2. I recall the press coverage on the first Polish whiskies (the firstest called “Dark” Whisky, from Polmos ZG distillery), the early 90s. The Polish wine-making tradition seems to be only few years old, however. [Btw, whisky is reputed to remove shudders, or at least provide more pleasant ones.]
Darth, I was asking where island1 was:) When I sent my comment in, yours wasn’t yet accepted – therefore the doubleness of people-seeking.
island1: those Polish people are traitors! Traitors of the Polish vodka! No means should be spared to give them a good headache after a night out.:>
PS. But who invented tonic? What would be gin without tonic? Just a ridiculous creature in lamp:D
Island, sorry to spoil your well-being but “We invented gin” is true if spoken by some Dutch Oranjists. Oh, and Scots are entitled to say “We invented gin”, too. (Find gins in this place for instance.] But no English, no. (Does the thing taste good, anyway?)
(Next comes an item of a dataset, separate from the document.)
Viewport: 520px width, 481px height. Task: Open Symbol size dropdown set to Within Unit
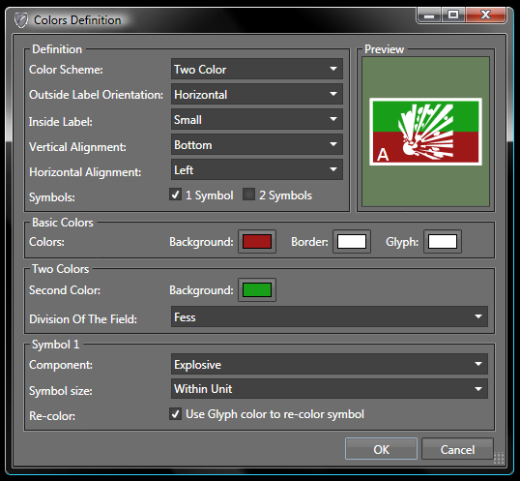pyautogui.click(x=330, y=389)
Darth: I had a small bet with myself that you would instinctively seek out an alternative-invention-of-gin story. And the Russians invented vodka, and the Cameroonians invented pasta, and the Ashante invented Saki etc…
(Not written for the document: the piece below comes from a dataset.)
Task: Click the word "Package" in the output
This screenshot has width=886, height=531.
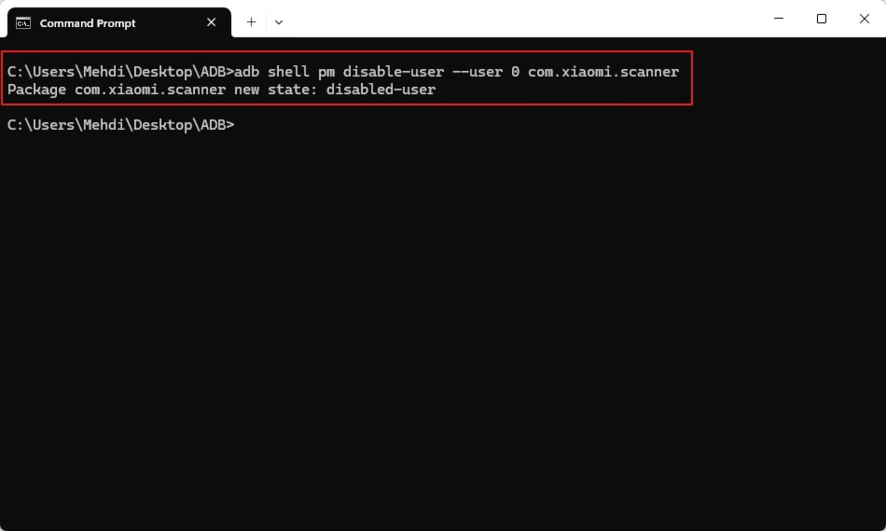Action: 36,90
Pawel: According to British legend the gin and tonic was invented in India by the British. The thing that gives tonic it’s specific flavour, as you may or may not know, is quinine; which is a traditional and effective preventative against certain tropical fevers (malaria etc). The British drank tonic in India to protect themselves from tropical diseases. The only problem was that the water that the tonic was made with also wasn’t always safe. To disinfect the tonic they added alcohol (specifically gin). It’s a beautiful story that adds greatly to the enjoyment of a gin and tonic and I don’t care in the slightest whether it’s true or not.
=> Island, lol.
And I had a bet that your subconscious would be in repression and depression, not allowing the traumatic truth about gin to reach your mind. So, my shrinks lost the bet and owes me a free session. Thanks!
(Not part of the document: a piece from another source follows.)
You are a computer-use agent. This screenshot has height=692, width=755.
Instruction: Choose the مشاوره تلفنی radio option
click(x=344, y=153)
Darth: Btw I said “The UK… we invented gin” I didn’t say anything about the English. Scotland was still part of my country the last time I checked. Victory is mine!
Island, there is no such thing as “the UK nation” (including “the UK nation of the North”). There are several nations within the state. Anyway, you’re beaten – if [gin] you admit it, then — wha kens? — I may graciously sponsor Indian tonic to a Dutch gin to cheer you up
Darth: I’m fairly sure there is such as thing as a nation called the UK; it’s written on my passport and I was there just a few weeks ago.
I really wouldn’t get too excited about the whole ‘Scotland is an enslaved nation’ thing. At the time of the union the Scottish political and economic elite were more than keen to form a single nation with the English as a way of getting away from the centuries of chaps in skirts running around the hills and chopping each others heads off with claymores; very bad for business that kind of thing.
Island, “nationality” in your passport translates into “obywatelstwo” in Polish. It’s got, at most, little to do with our “narodowość”. “A British national” means well, “a HM subject”, more or less. Polish terms are:
“Obywatelstwo” [citizenship]:
your ID tells you to what state you pay your taxes
“Narodowość” [nationality]:
your heart tells you to what ethnos you pay your longing
It’s quite possible there’s the British nation, (much like there is the American nation, not to be confused with the American country / state), and you can be of “dual nationality” — e.g. you can say “I’m a Welshman, I’m a Brit”. But I guess it wasn’t so in the times the Dutch brought in the gin. — And only within the broader sense “British nation” you could say the Scots formed one nation with the English.
Btw, where did I mention Scotland, an enslaved nation? If I were to talk threshold cases, I’d talk about the Irish first. No doubt there are some of them in Northern Ireland who feel Irish AND British — and others who feel Irish (just like their brethren in Dublin) but NO-WAY British (as they oppose the London tyranny over the land or something). Both groups, however, can be and often are British taxpayers => British “citizens”, as the Polish language would term them, could it speak English for a while.